-- PROVIDED PASSAGE follows --
By FRANCINA PHIRI –
IF you like to pick up girls from the streets, there is more than 50 per cent chance that the squeeze you nuzzled up to last time from Addis Ababa road is HIV-positive.
According to information revealed yesterday, of the 18,000 sex workers in Zambia, 56.8 per cent of them are living with HIV, the virus that causes AIDS.
The percentage is one of the highest in the region among prostitutes, it was revealed yesterday. Of concern is that only 18 per cent are currently on treatment.
The National AIDS Council (NAC) director policy and planning John Mwale said Zambia had about 18,000 sex workers and the HIV prevalence rate among them was 56.8 per cent, translating in about 10,080 of them living with the virus.
Dr Mwale told the National HIV Coalition meeting that 56.8 per cent was one of the highest prevalence rates in the region among sex workers.
He said the prevalence rate for sex workers was also high in comparison to other sections of society in Zambia as the national average was 11.6 per cent.
“Zambia has one of the highest prevalence rate among sex workers in the region and of the 18,000 sex workers only 18 per cent are receiving the HIV prevention and treatment medication,” Dr Mwale.
The encouraging development was sex workers beginning to practice safe sex by use of such devices as condoms, according to a recent survey. The result has been a drop in new infections.
Dr Mwale also said 3,825 people were enrolled on pre-exposure prophylaxis (PREP) which was another key intervention in the fight against HIV pandemic.
Health Minister Chitalu Chilufya said generally, 32,000 people across the country had been moved to Dolutegravir, the new type of drug that can suppress the Human Immune viral load within two weeks.
-- PROVIDED PASSAGE concluded --
§ EXERCISE REQUIREMENTS:
1. Name every person mentioned by name in the article on HIV among Zambian sex workers.
2. Retype the article on HIV among Zambian sex workers between "The encouraging development" and "in new infections.", inclusive.
3. According to the article on HIV among Zambian sex workers, what has brought about a drop in new infections? Answer in one to three sentences.
The entries that follow have no connection to the article on HIV among Zambian sex workers.
-- THE DATA follows --
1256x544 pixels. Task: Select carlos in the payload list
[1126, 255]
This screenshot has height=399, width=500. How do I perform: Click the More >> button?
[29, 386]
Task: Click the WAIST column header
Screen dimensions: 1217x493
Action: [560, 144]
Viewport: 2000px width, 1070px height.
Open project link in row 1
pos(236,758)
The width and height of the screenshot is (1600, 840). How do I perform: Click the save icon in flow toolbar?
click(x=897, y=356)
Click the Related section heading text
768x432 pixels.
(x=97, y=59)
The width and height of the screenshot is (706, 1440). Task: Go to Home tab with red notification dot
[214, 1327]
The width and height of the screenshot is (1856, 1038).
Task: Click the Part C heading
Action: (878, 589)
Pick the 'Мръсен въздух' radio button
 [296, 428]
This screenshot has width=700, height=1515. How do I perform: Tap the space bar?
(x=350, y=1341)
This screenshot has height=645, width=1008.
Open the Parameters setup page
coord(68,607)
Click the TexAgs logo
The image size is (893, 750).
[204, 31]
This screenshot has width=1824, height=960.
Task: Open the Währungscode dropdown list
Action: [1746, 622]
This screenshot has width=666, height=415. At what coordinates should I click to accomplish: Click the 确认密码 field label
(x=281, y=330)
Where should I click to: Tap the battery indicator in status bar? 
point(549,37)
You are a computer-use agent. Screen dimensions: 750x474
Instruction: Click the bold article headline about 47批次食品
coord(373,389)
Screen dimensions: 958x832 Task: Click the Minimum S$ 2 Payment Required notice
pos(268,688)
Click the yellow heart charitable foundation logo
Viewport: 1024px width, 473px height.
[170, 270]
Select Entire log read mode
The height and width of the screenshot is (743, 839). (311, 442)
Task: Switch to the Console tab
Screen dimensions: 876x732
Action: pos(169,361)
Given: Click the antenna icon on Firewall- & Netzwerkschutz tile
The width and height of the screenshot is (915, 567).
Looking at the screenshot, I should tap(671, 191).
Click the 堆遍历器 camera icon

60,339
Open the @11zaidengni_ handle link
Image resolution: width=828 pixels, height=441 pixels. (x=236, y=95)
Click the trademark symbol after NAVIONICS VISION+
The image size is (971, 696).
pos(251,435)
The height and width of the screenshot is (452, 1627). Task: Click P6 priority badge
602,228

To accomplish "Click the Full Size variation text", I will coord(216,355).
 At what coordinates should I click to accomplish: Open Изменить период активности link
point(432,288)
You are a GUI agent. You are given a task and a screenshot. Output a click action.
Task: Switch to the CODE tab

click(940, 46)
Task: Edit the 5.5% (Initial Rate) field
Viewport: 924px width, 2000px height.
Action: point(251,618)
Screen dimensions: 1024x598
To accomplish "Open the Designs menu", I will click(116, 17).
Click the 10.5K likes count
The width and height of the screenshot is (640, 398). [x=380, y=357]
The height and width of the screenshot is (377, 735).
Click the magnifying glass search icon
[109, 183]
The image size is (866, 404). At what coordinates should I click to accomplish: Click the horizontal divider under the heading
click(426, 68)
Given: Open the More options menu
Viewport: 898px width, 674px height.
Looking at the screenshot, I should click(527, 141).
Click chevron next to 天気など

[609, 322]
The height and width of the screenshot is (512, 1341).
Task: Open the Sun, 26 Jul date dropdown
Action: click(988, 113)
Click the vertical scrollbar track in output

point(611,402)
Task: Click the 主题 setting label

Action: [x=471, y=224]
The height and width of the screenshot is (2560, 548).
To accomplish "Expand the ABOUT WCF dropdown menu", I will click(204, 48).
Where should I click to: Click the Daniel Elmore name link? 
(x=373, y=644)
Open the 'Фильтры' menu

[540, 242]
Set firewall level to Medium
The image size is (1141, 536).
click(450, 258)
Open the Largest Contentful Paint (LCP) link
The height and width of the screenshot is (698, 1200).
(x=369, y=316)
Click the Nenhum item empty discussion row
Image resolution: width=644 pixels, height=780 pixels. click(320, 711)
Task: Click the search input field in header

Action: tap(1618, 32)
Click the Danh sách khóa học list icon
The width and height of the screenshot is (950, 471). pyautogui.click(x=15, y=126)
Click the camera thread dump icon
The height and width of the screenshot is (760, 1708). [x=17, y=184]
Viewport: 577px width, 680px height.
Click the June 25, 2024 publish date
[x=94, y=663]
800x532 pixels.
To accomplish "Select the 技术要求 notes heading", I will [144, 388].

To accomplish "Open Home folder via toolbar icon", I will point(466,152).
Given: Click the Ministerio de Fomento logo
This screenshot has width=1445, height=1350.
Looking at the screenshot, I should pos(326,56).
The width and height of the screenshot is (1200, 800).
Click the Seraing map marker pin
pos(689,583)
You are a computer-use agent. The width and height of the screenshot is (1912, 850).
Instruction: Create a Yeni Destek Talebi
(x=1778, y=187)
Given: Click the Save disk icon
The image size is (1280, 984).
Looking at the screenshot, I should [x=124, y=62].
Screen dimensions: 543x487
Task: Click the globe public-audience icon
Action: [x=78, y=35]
-- THE DATA concluded --
§ RESULTS IN ORDER:
1. Francina Phiri, John Mwale, Chitalu Chilufya

2.
The encouraging development was sex workers beginning to practice safe sex by use of such devices as condoms, according to a recent survey. The result has been a drop in new infections.

3. A recent survey found that sex workers have begun to practice safe sex by using devices such as condoms. This has led to a drop in new infections.